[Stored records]
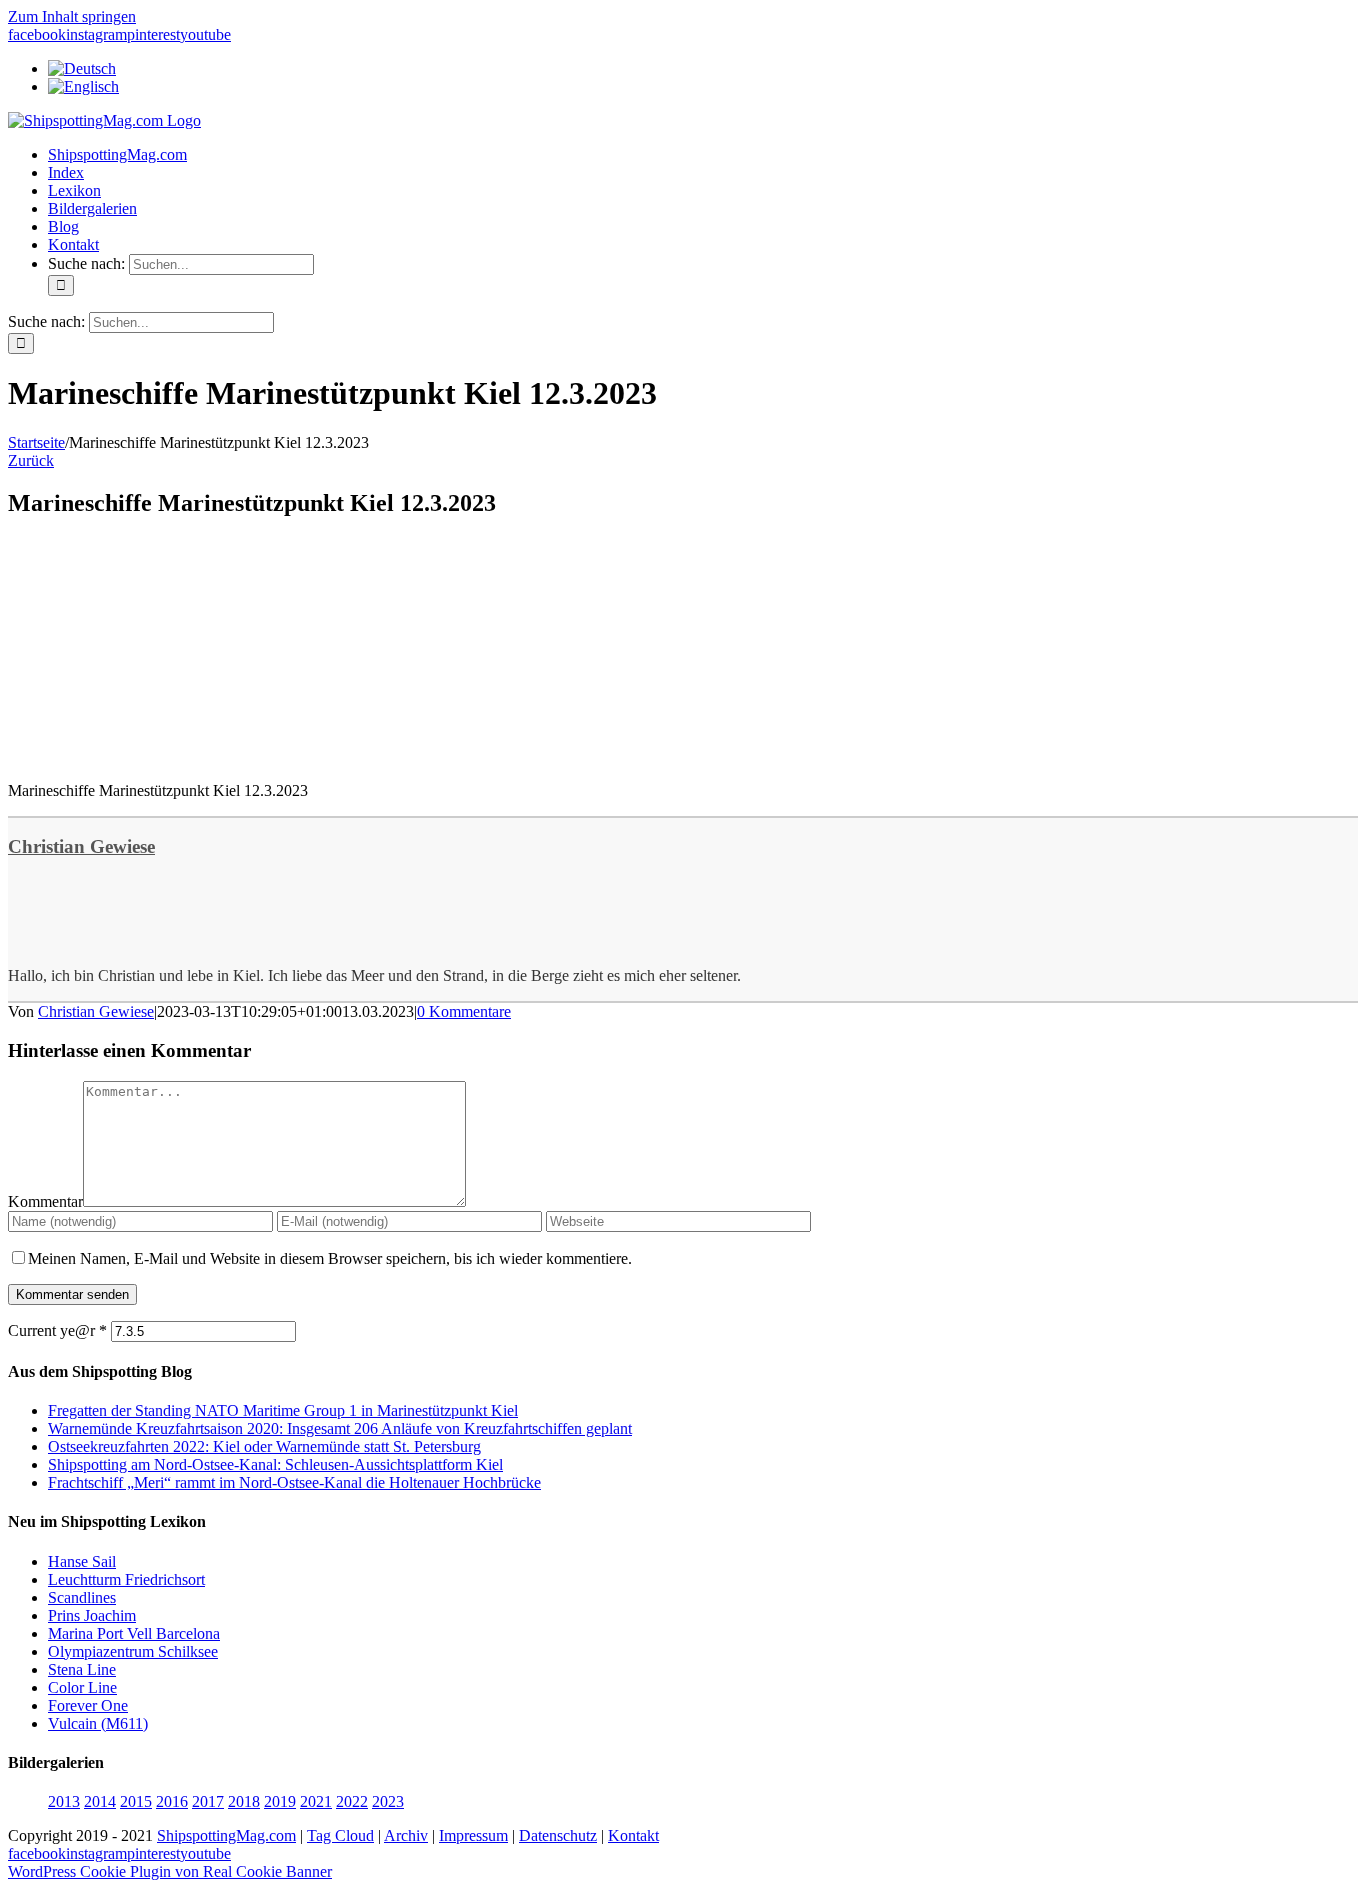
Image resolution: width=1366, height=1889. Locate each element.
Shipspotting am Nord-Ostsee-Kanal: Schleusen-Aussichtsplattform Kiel (275, 1464)
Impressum (473, 1835)
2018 (244, 1801)
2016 (172, 1801)
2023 (388, 1801)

» What you are asked to do: Please output all the records above exactly, leaving out every picture.

» Answer for the task:
Image resolution: width=1366, height=1889. Locate each element.
Shipspotting am Nord-Ostsee-Kanal: Schleusen-Aussichtsplattform Kiel (275, 1464)
Impressum (473, 1835)
2018 (244, 1801)
2016 (172, 1801)
2023 (388, 1801)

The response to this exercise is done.